— Task objective —
From the line that contains "You are a GUI" to the last line of the data below, transcribe every line exactly. Do not include the pictures.

Collected data entries:
────────
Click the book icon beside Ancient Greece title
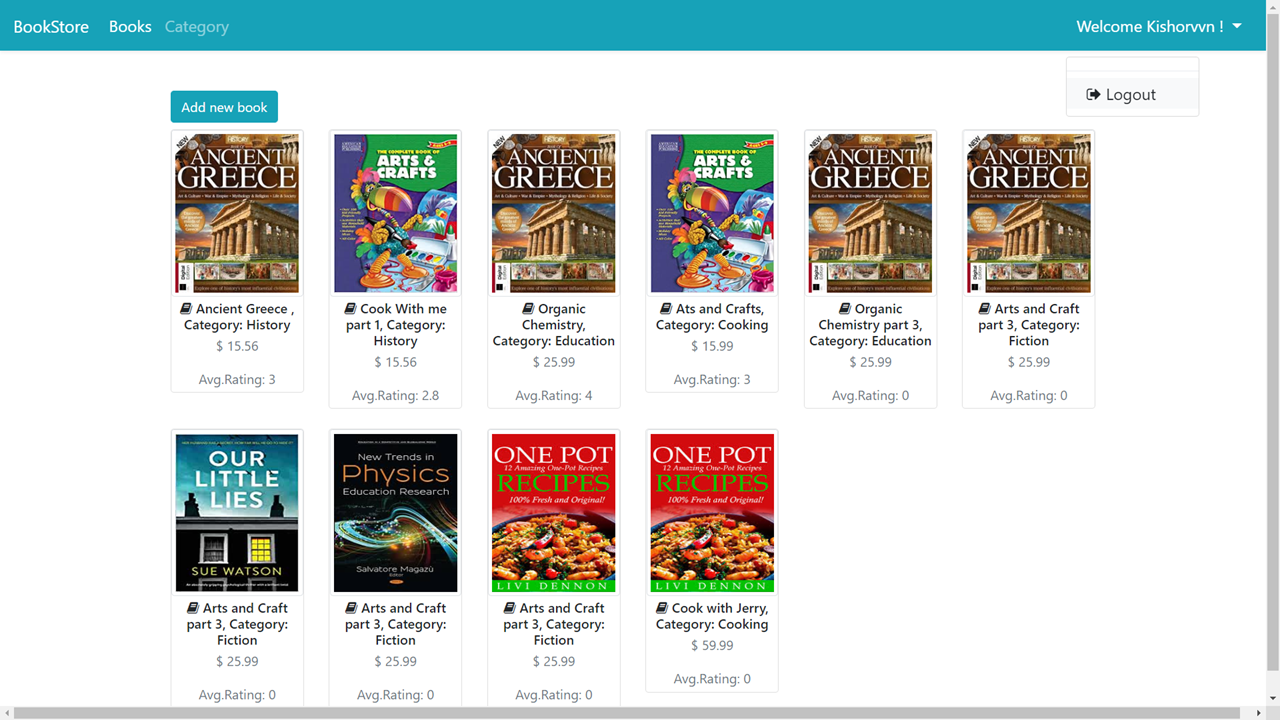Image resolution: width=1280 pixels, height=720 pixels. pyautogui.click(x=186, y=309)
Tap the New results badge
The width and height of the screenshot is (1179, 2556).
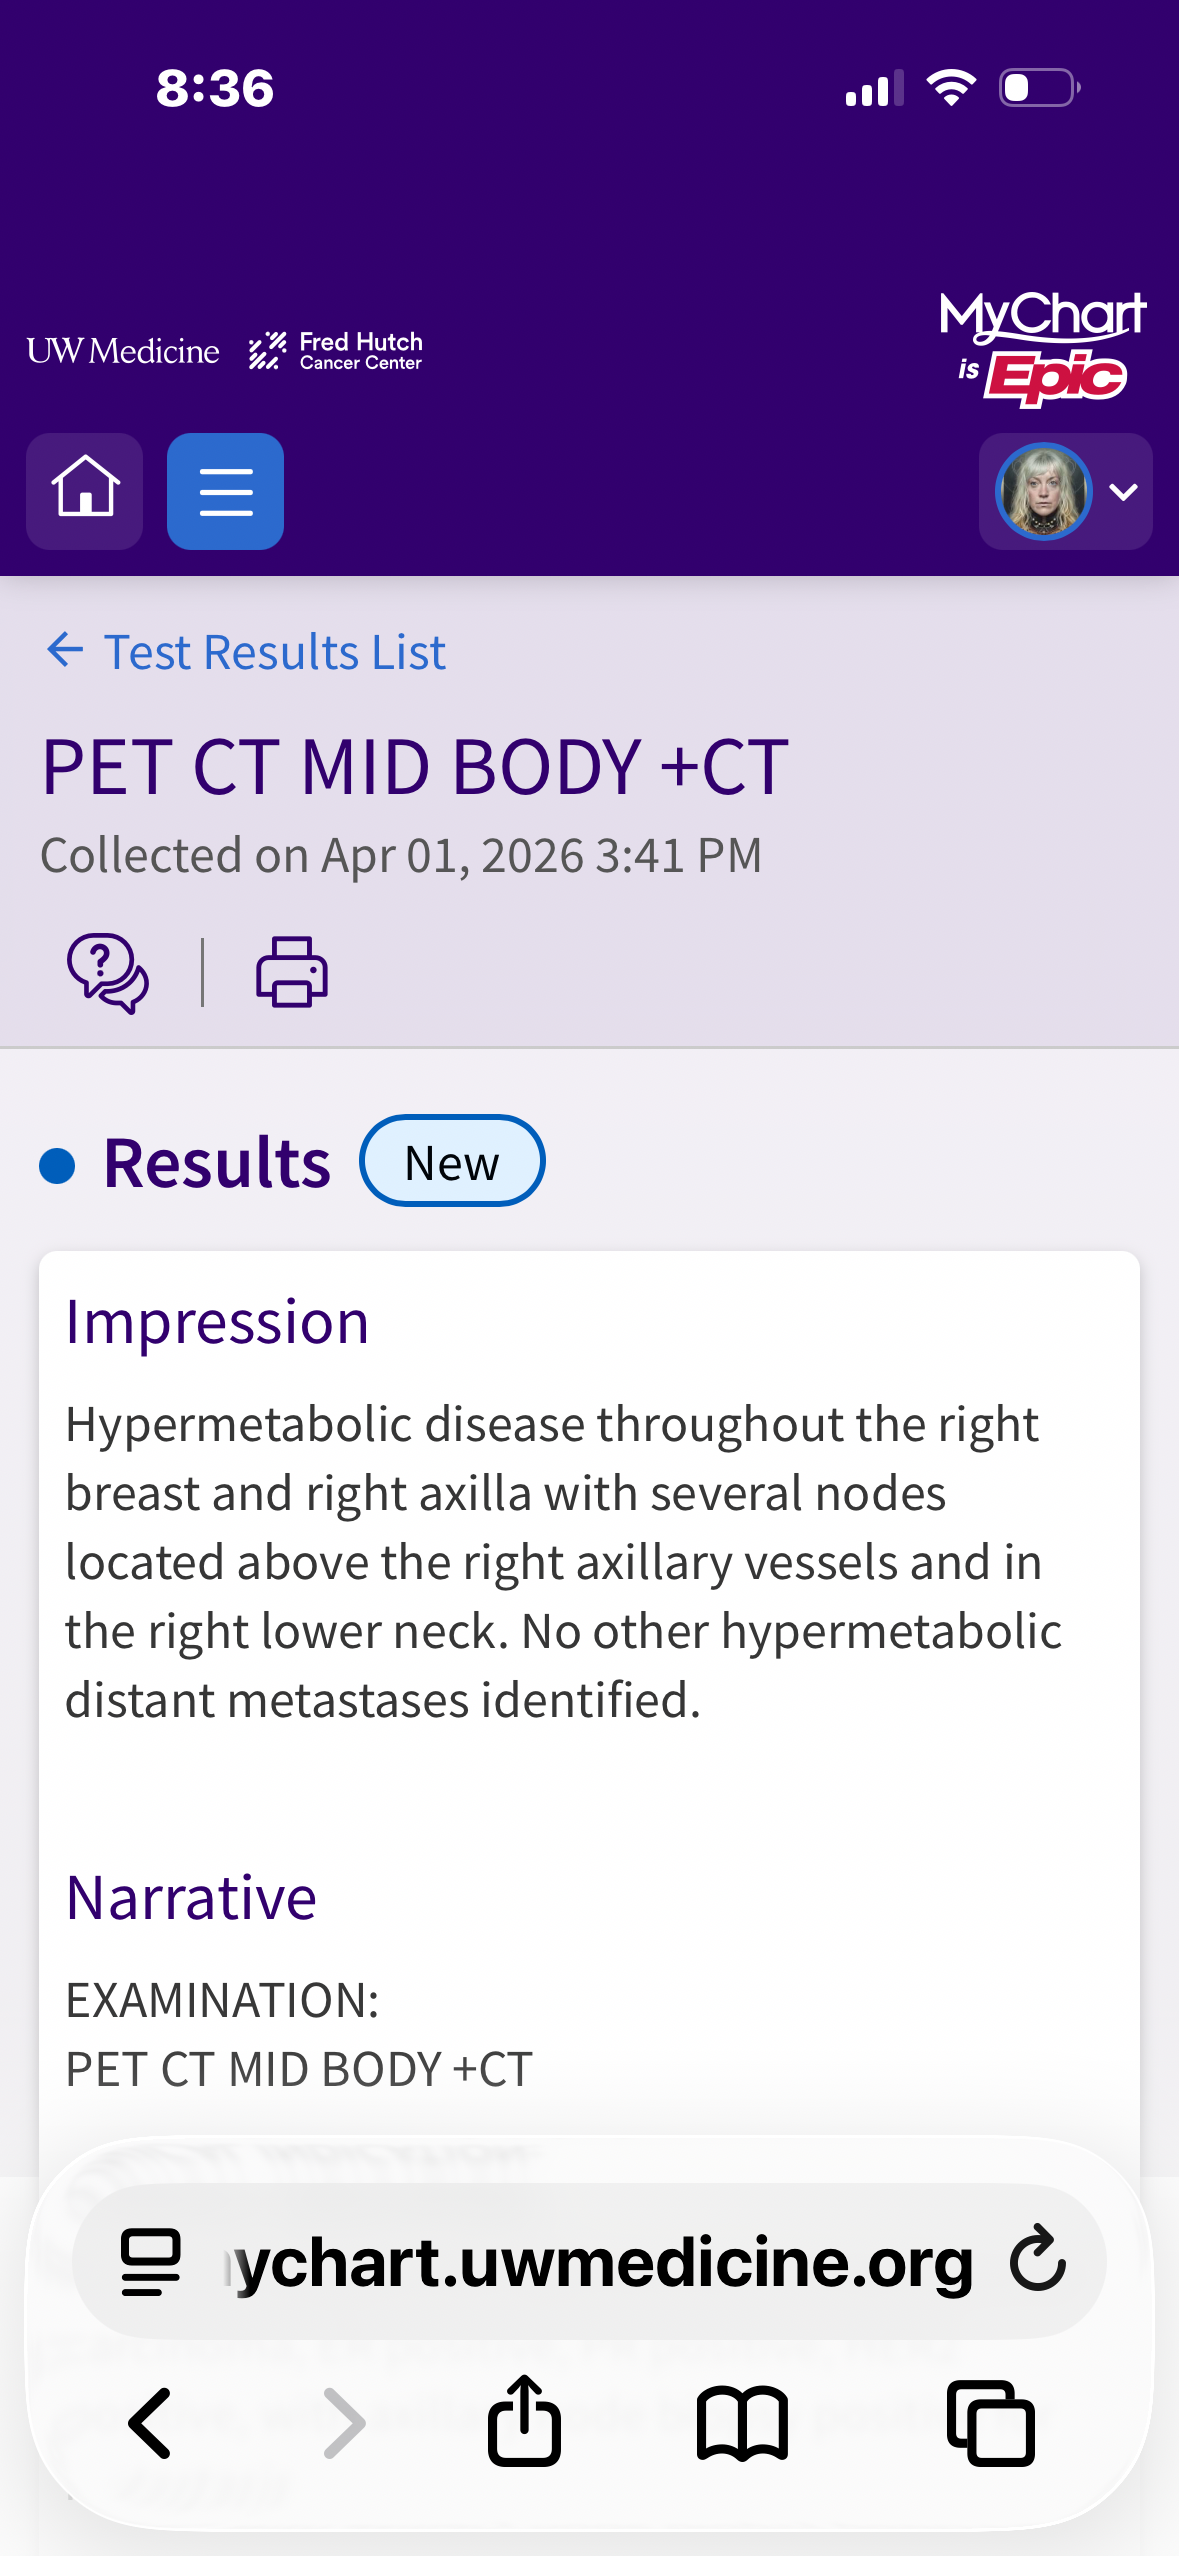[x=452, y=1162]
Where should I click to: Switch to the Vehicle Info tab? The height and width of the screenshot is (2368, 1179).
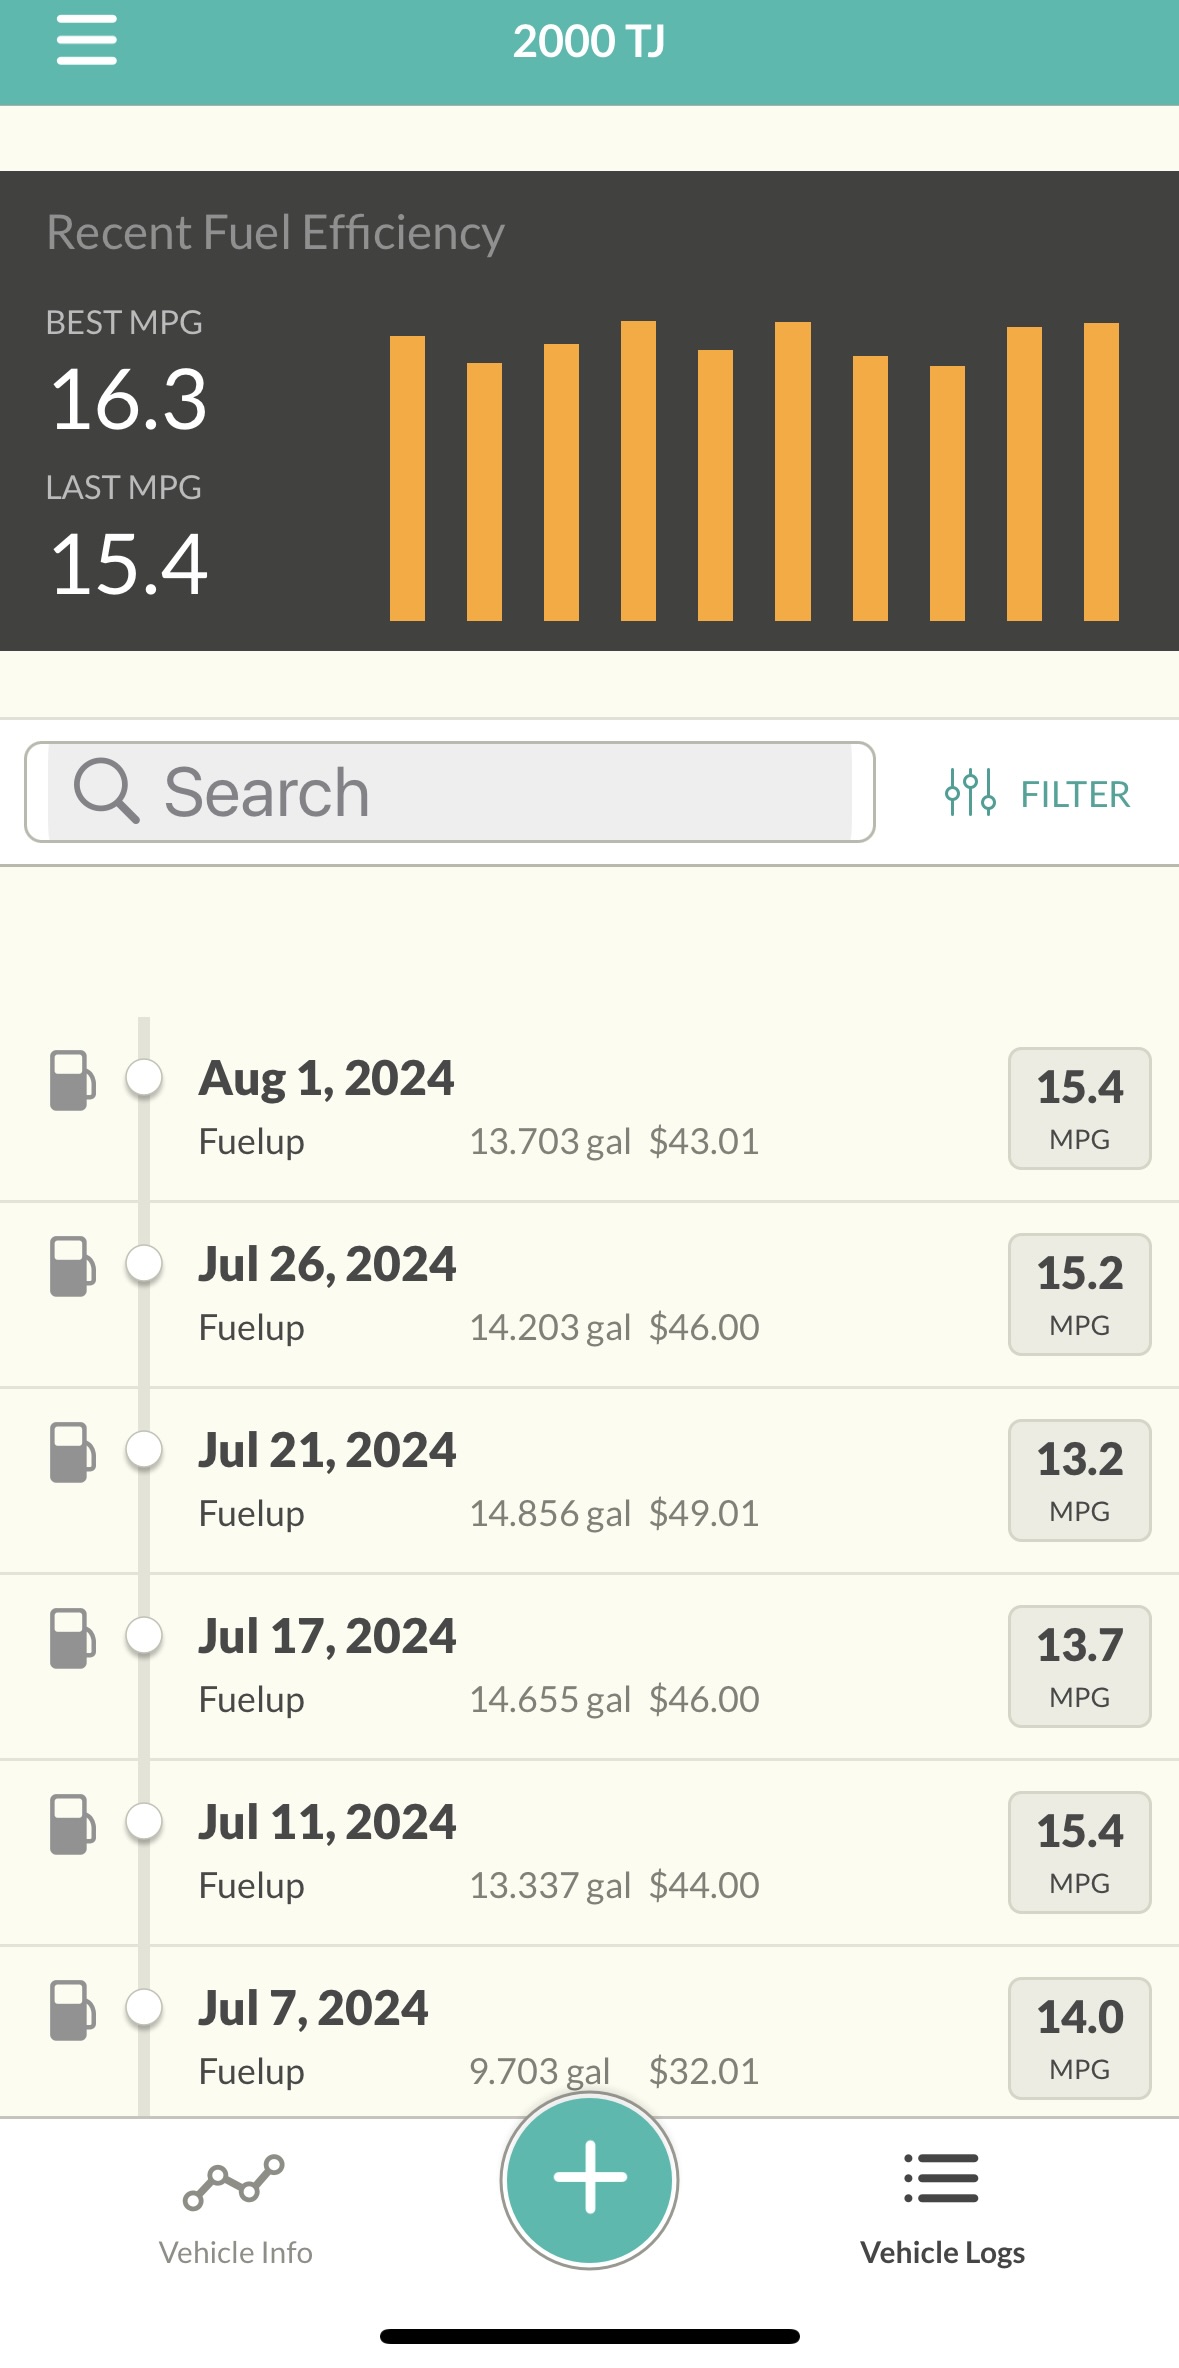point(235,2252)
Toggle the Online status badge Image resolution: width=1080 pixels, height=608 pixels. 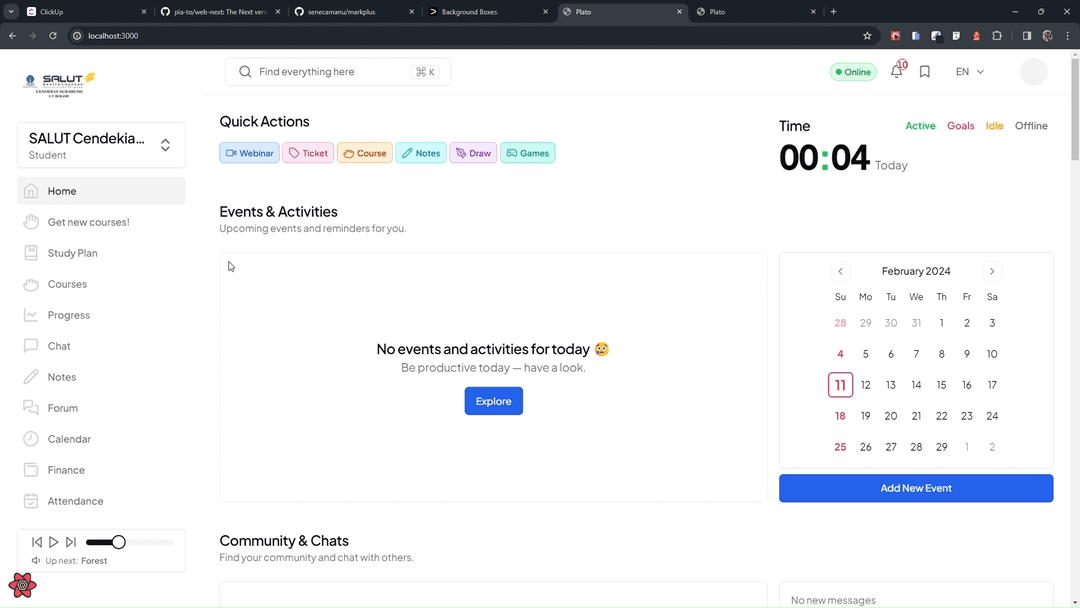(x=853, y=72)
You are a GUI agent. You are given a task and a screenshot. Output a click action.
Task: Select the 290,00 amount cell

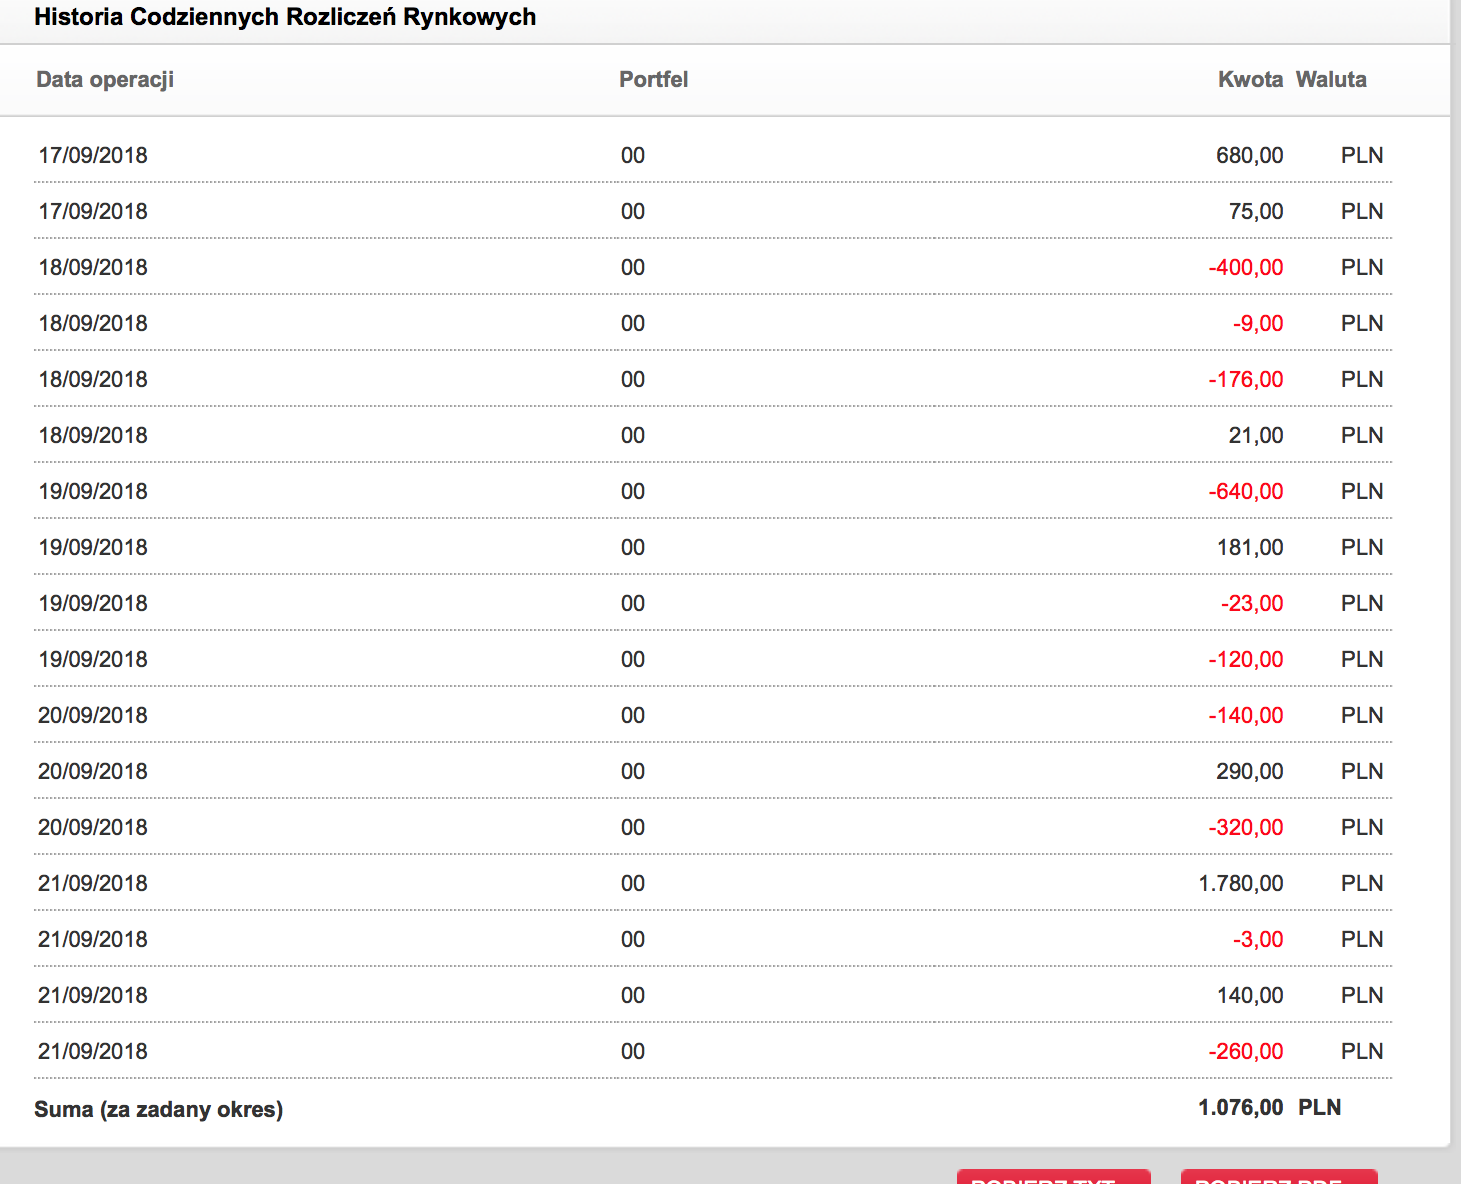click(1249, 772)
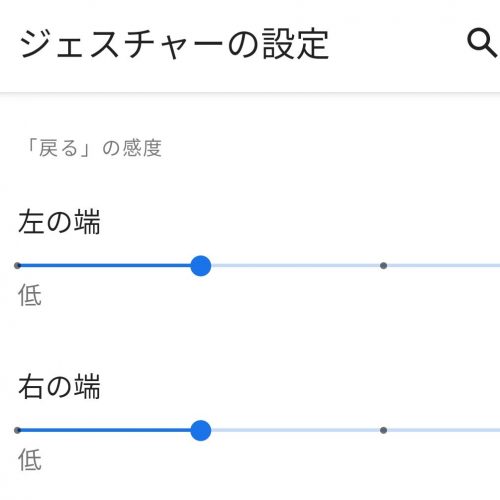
────────
— Written response —
You are a GUI agent. You are given a task and a screenshot. Output a click action.
Task: Select the 290,00 amount cell

click(1249, 772)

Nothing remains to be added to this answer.